In experiment 1, change in RS with font size in INS resembled previously described patterns consisting of a plateau with a drop off in reading speed below a particular font size (the critical print size). RA and CPS were significantly worse in albinism compared to IIN with both groups being significantly worse than controls. In contrast MRS and SORR were not significantly different between albinism and IIN groups although both groups were significantly worse than controls. RA was strongly correlated to visual acuity (VA) in INS although gradients of <1 indicated that patients with poorer VA could read at font sizes smaller than the VA limit. In contrast, MRS was not correlated to VA in albinism. In experiment 2, coloured overlays did not significantly improve any of the objective measures of reading, although 56% of INS volunteers perceived a benefit. Yellow was the most popular choice of filter.
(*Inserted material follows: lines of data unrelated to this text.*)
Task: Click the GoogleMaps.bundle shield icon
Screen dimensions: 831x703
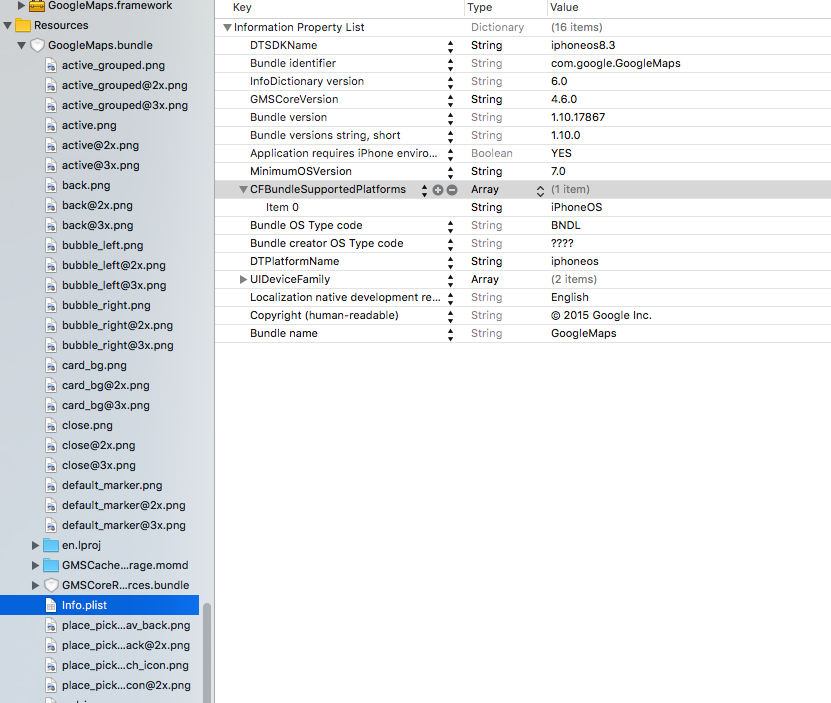Action: 38,45
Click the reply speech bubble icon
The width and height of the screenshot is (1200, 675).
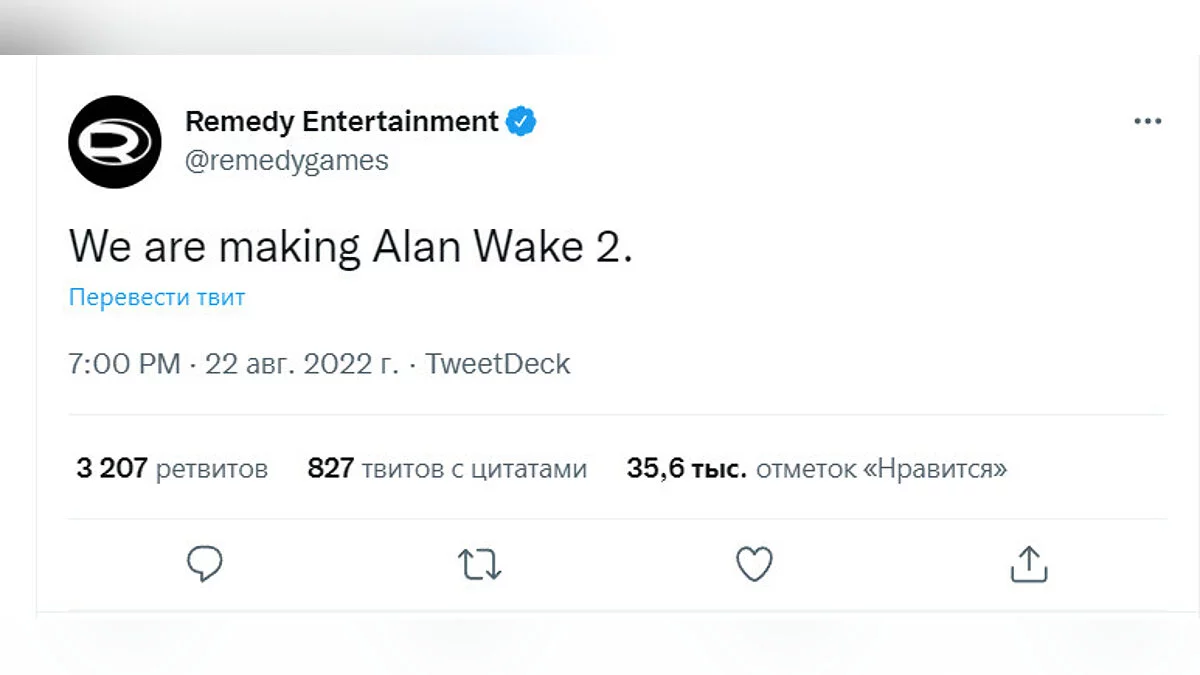pyautogui.click(x=205, y=565)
Individuals with nystagmus not only show reduced RA and MRS but also show larger SORR indicating that reading speeds in INS are sub-optimal over a wider range of font sizes compared to controls. Individuals with poor VA typically read text which is smaller than their VA limit possibly because of more reliance on parafoveal vision. Use of coloured overlays resulted in no change in objective measures of reading performance although INS subjects perceived a benefit.